There are five whisky regions in Scotland: the Highlands, Speyside, the Islands (and Islay), the Lowlands, and Campbeltown. You would be doing yourself a great disservice, however, by trying to understand Scottish whisky in these terms. None of these regions has any system of order. Producers are free to make whatever type of whisky they want and many of them do. While there are historical precedents and traditional practices associated with each region, the industry is not centered around these constraints. Peated whisky comes from the Islands? That's true. But it also comes from Ardmore, Benriach, Braeval, Edradour, Bladnoch, and Springbank--none of which are Island producers. That's not to say there's no reason to learn about the geography of Scotland and the history behind each region, it's just to say that you're never going to be able to summarize single malt whisky in that manner.
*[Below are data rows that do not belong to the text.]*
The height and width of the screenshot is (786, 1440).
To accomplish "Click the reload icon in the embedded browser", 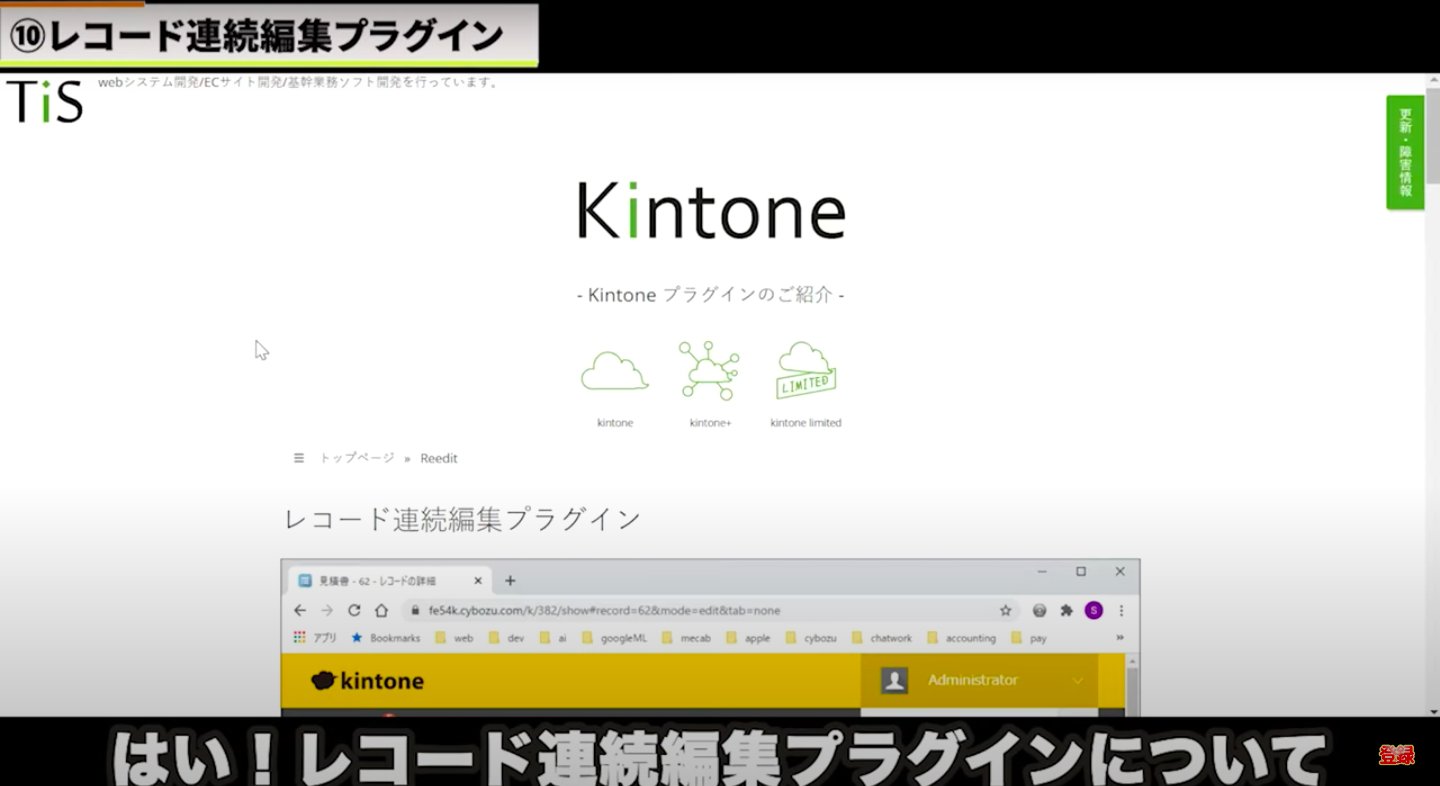I will point(354,610).
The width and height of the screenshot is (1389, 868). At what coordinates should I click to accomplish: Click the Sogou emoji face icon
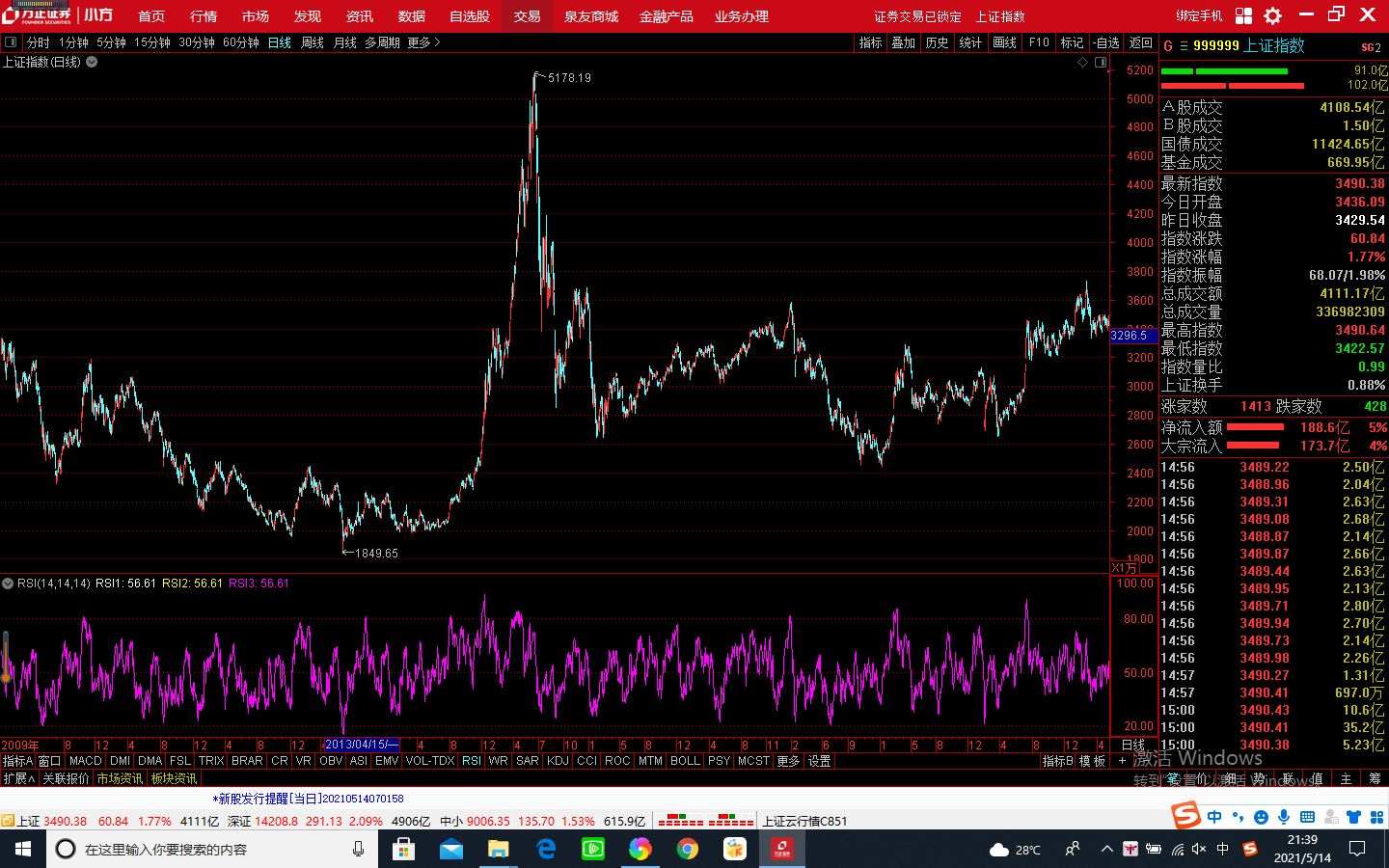(1261, 817)
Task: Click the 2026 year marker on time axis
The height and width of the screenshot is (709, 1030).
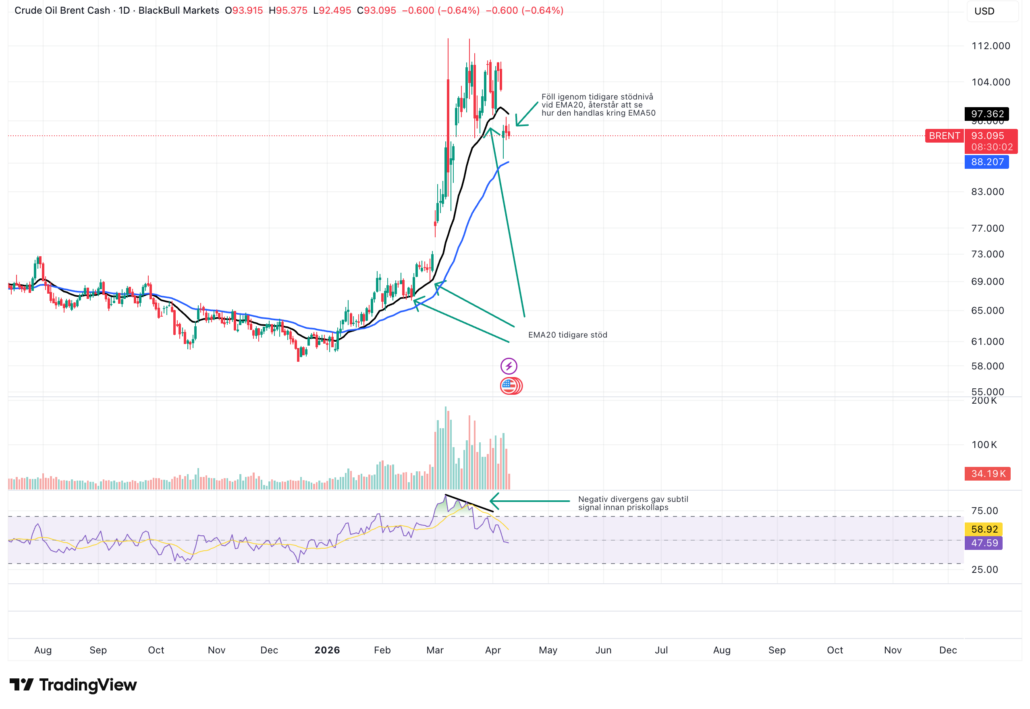Action: (327, 650)
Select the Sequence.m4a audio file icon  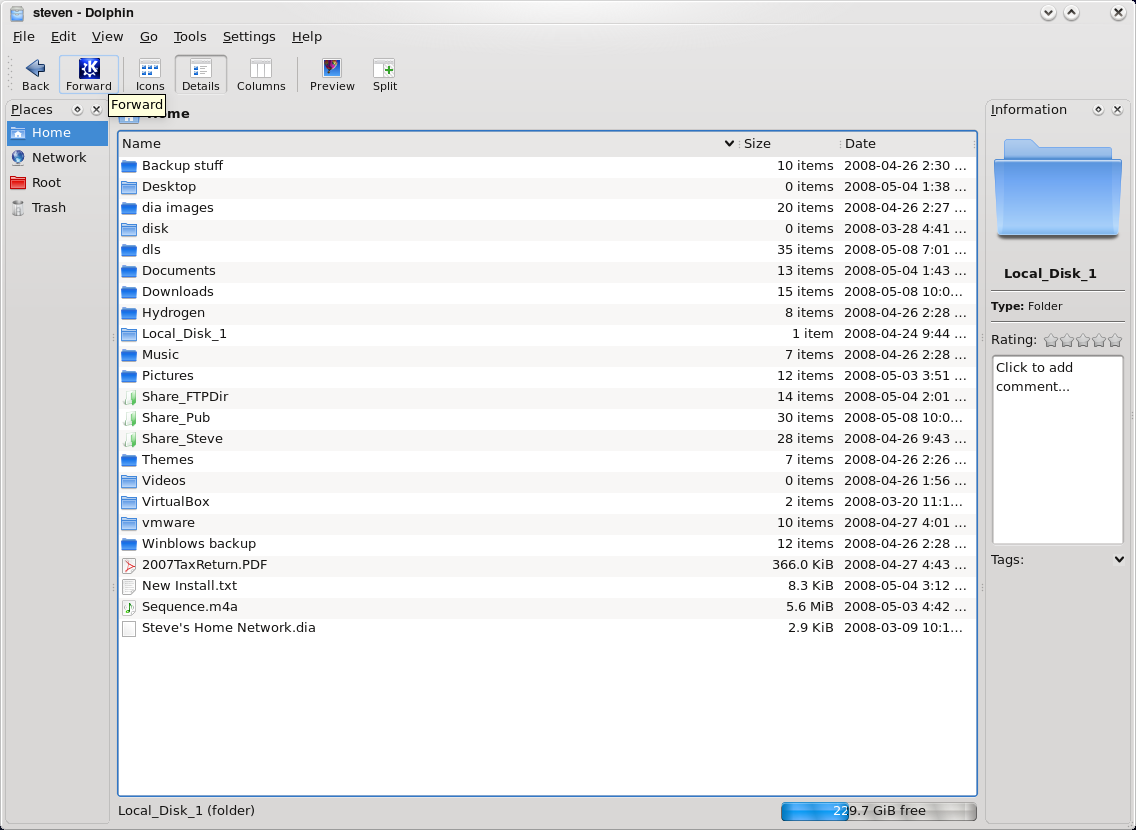129,607

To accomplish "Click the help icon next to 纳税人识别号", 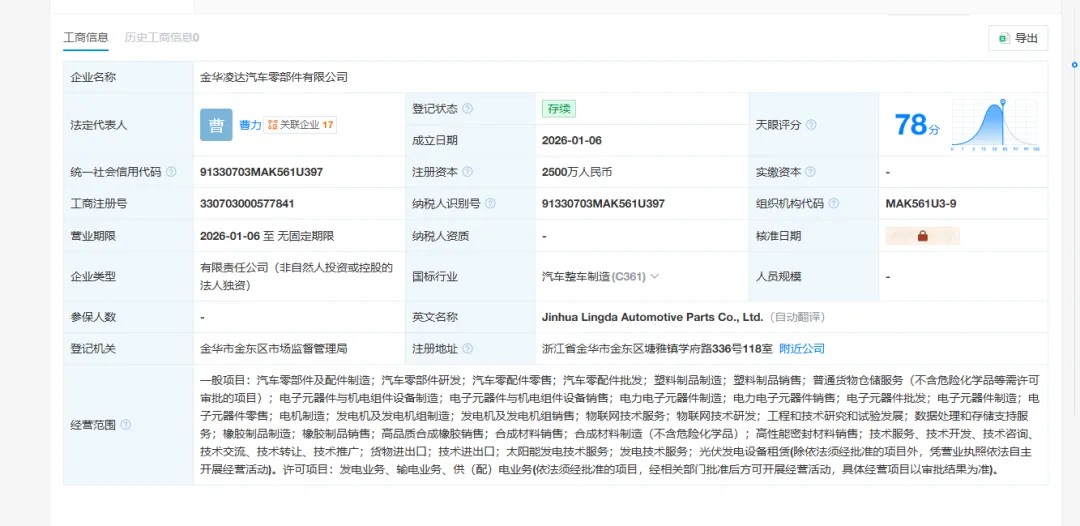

Even within the workings of a single distillery there can be a large variety of different flavors, so the only way to understand a whisky is to taste each one and evaluate it on its own specific character.

But who has time to do that? Who has time to taste every wine from Bordeaux in 2010, then go back and taste each wine again in 2011, 2012, and 2013? No one, except for wine professionals, of course, and that's why these professionals write their summaries and guides: to save you time, money, and trouble. However, all three of those nuisances you're being relieved of are what build an understanding of wine and whisky. Tasting repeatedly creates experience, which allows for context, which results in wisdom. If there's one thing I've learned from tasting wine, it's that "good vintages" and "bad vintages" don't exist. Competent producers, however, do exist--those who are able to make good wine under a variety of conditions. Show me a "bad" vintage and I'll give you a great wine from it. You just have to know where to look. Avoiding a vintage all together because it's "not good" is some of the worst advise you can follow, yet it's something guide books will print to help quickly summarize and contrast vintages from one another. That's just one example of how a synopsis can be misleading.

There are great books out there about wine and spirits, but I personally find the best ones focus on history and tradition, rather than education and evaluation. I'm not a historian, however, and I'm not an expert on the cultures of other countries, so I've got no place publishing anything about those subjects. All I can do is offer my own personal thoughts about individual producers and explain how what they do affects flavor. We're living in a world with fewer and fewer boundries. You can buy Bourbon from Massachussetts. You can buy peated single malt from Oregon. You can drink gin from Barcelona, or Bordeaux-style blends from New Zealand. As culture continues to permeate the far reaches of the globe, traditions continue to change, expand, or morph into something new. Although it may be comforting to attempt an understanding based on clear concepts of evaluation, it's less and less the case that these evaluations hold true.

I find that a blog is a great way to stay current, up-to-speed, and in touch with the public. It's also free for anyone to read. There's so much to know and so much that I don't. I can't imagine ever being in a position where I'll be able to break spirits down into a simple and easy-to-understand lesson. If anything, I like constantly reminding people to forget the confines of what they think is true and open their minds to new ideas. It might be scary and daunting, but it's also exhilarating.